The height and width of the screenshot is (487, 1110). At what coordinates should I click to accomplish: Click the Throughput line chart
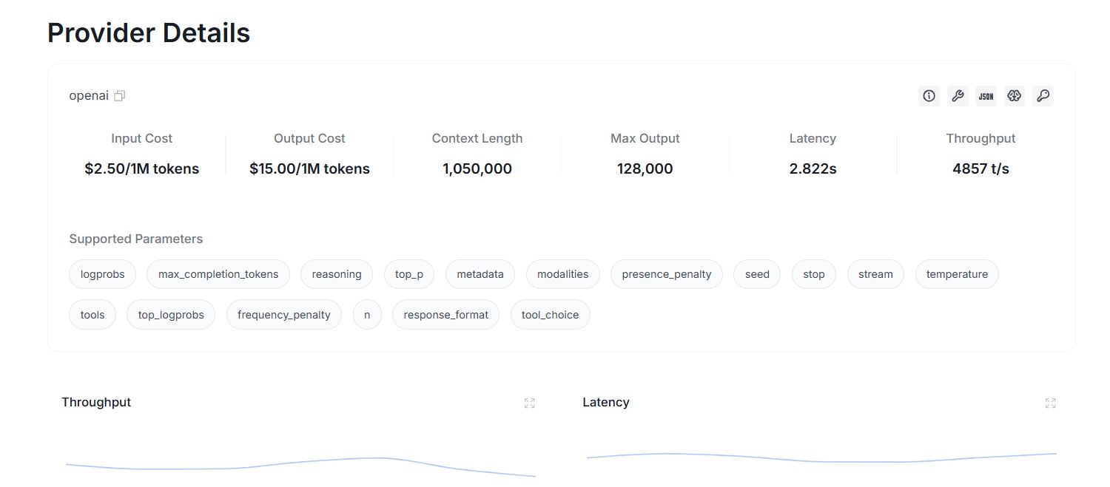pos(300,466)
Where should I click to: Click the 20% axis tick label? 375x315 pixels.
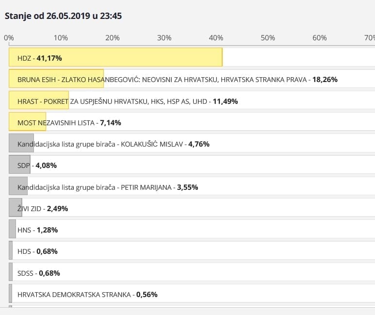point(113,38)
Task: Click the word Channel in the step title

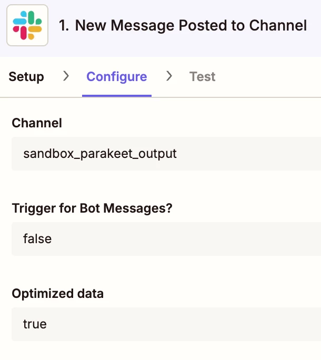Action: tap(278, 25)
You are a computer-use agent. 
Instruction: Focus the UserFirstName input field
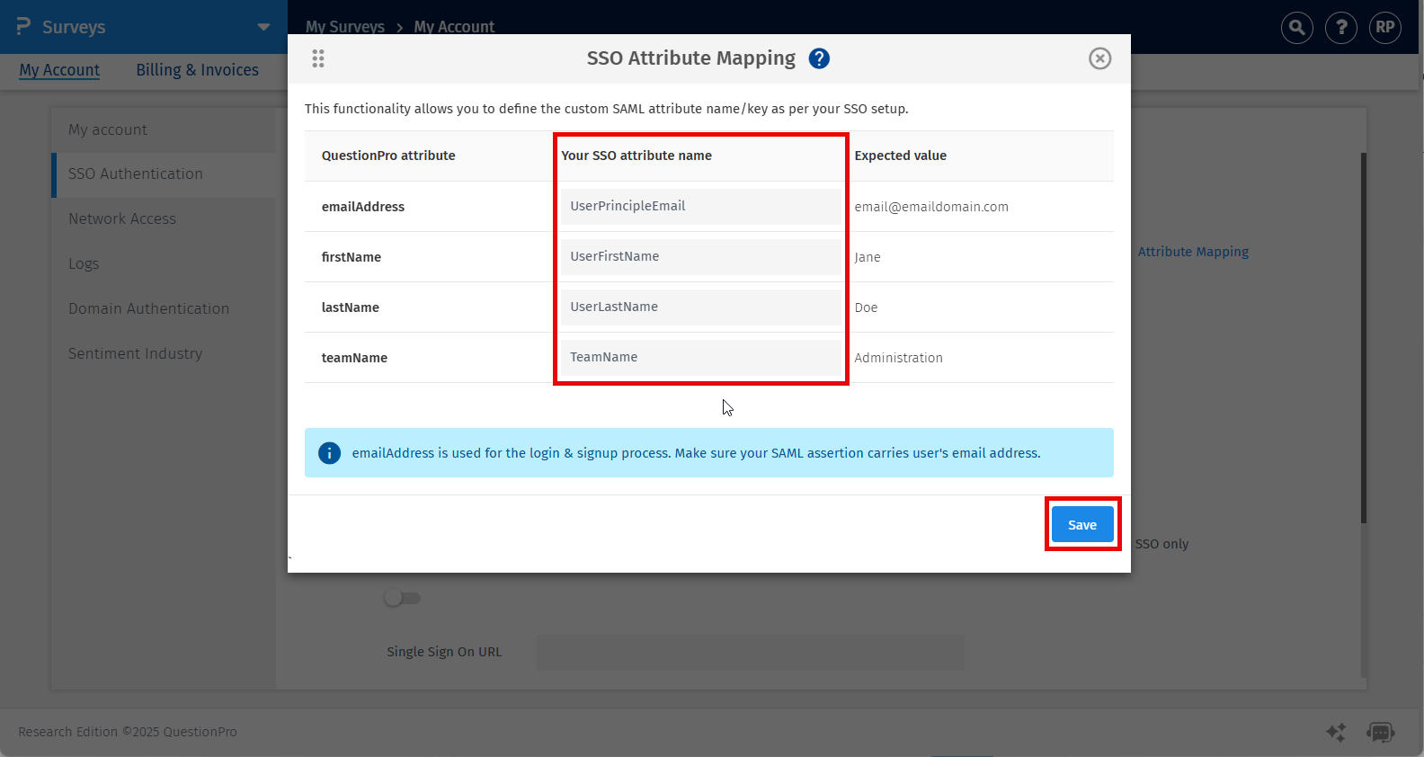[x=700, y=257]
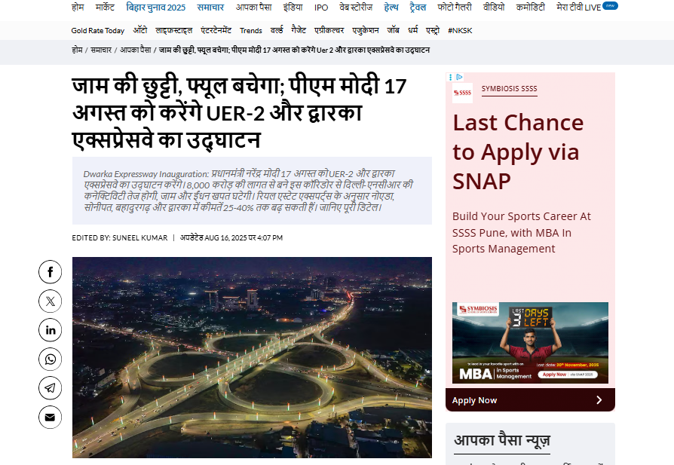The height and width of the screenshot is (465, 674).
Task: Share article through WhatsApp icon
Action: click(x=50, y=359)
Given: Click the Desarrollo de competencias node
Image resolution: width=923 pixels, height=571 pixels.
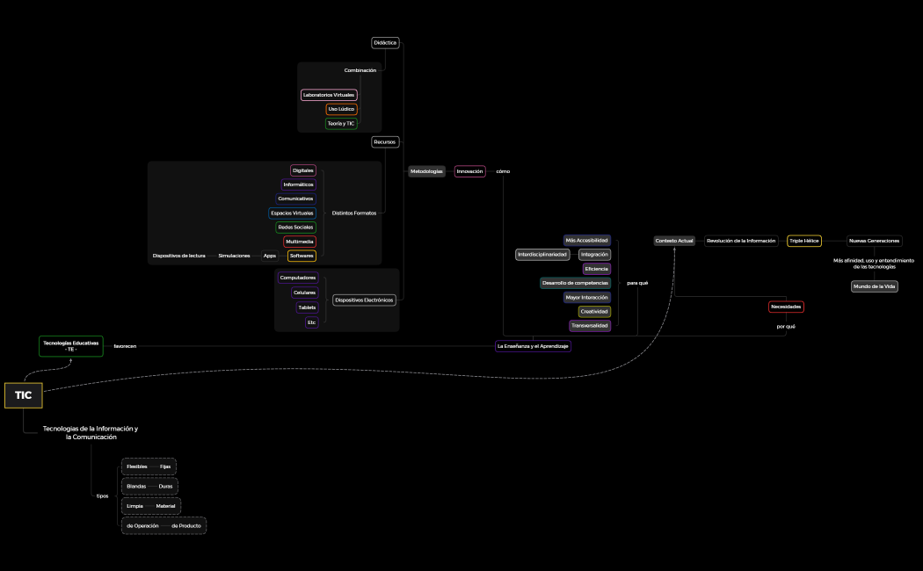Looking at the screenshot, I should (575, 283).
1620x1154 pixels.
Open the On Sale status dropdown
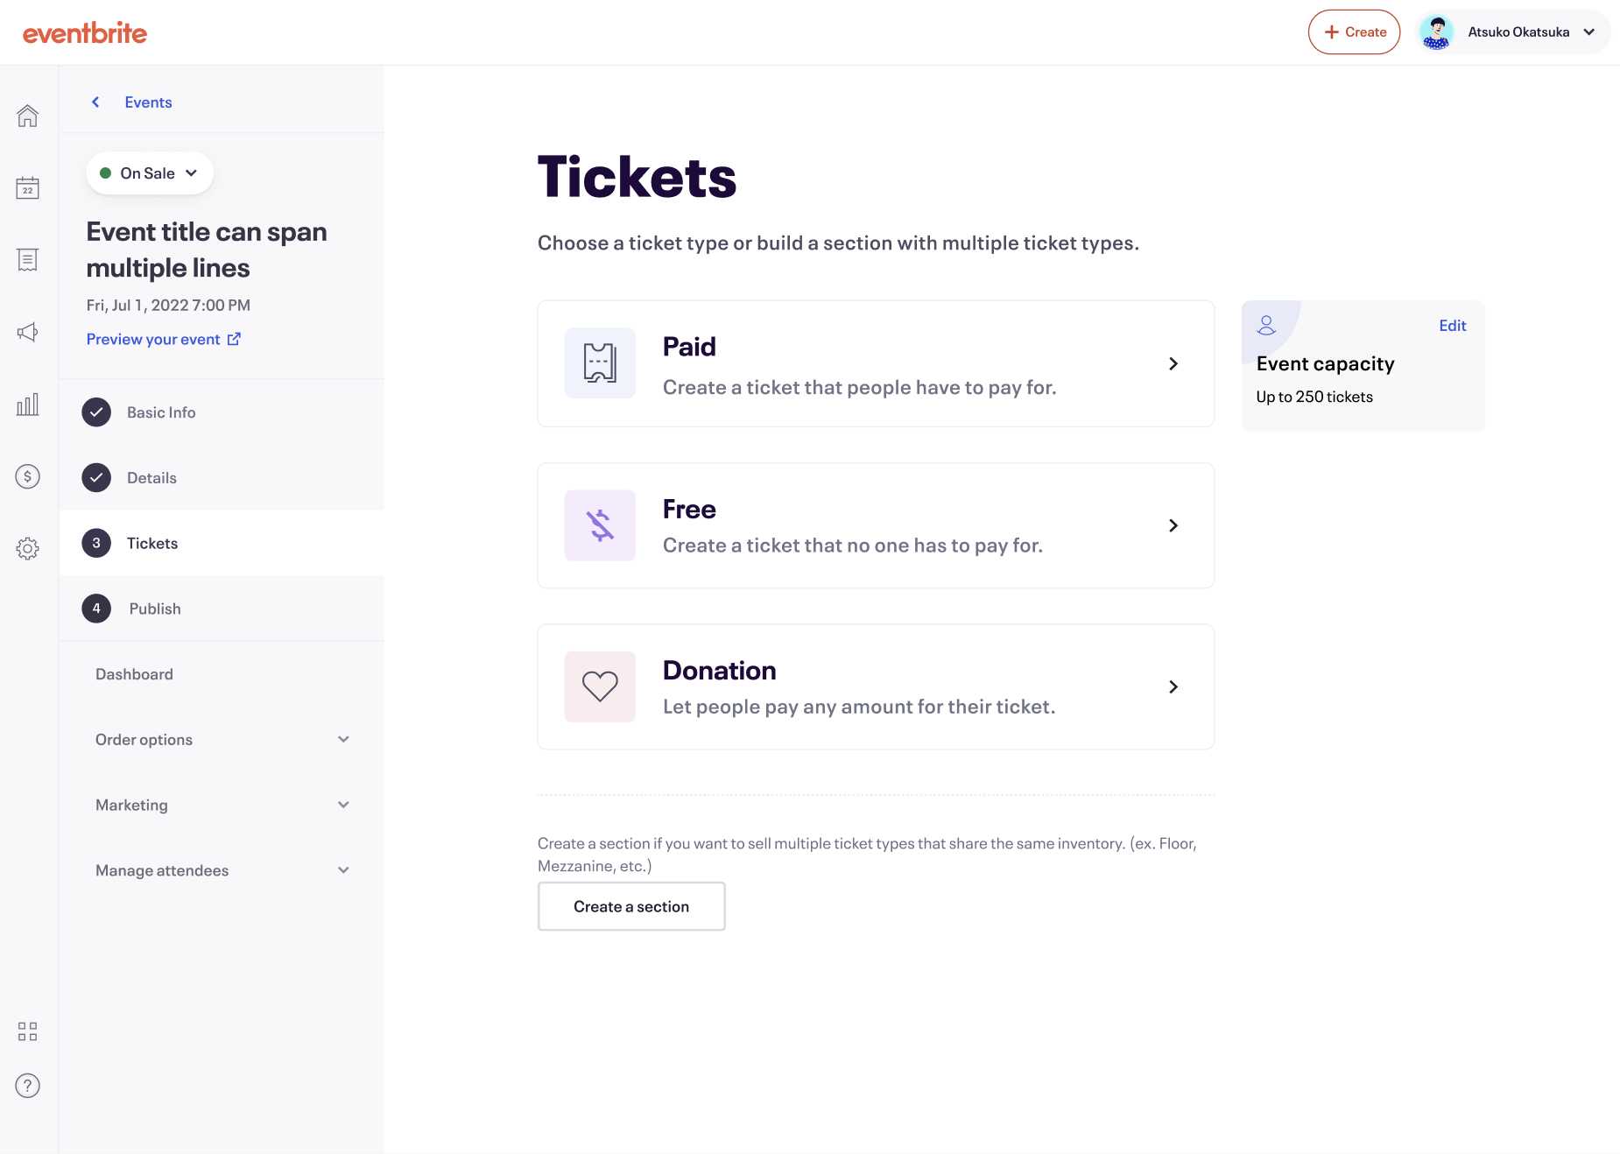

Problem details
Copy out the listing above line for line, keeping every word and number unchanged, and leave out the pictures.

Answer to the task
The height and width of the screenshot is (487, 1110). At what coordinates should I click to accomplish: Click the Throughput line chart
pos(300,466)
Where should I click to: Click the 20% axis tick label? 375x315 pixels.
point(113,38)
Task: Click the word Channel in the step title

Action: tap(278, 25)
You are a computer-use agent. 
Instruction: Focus the UserFirstName input field
[x=700, y=257]
The height and width of the screenshot is (465, 674).
Task: Share article through WhatsApp icon
Action: click(x=50, y=359)
Given: Click the Desarrollo de competencias node
Image resolution: width=923 pixels, height=571 pixels.
Looking at the screenshot, I should (575, 283).
1620x1154 pixels.
Open the On Sale status dropdown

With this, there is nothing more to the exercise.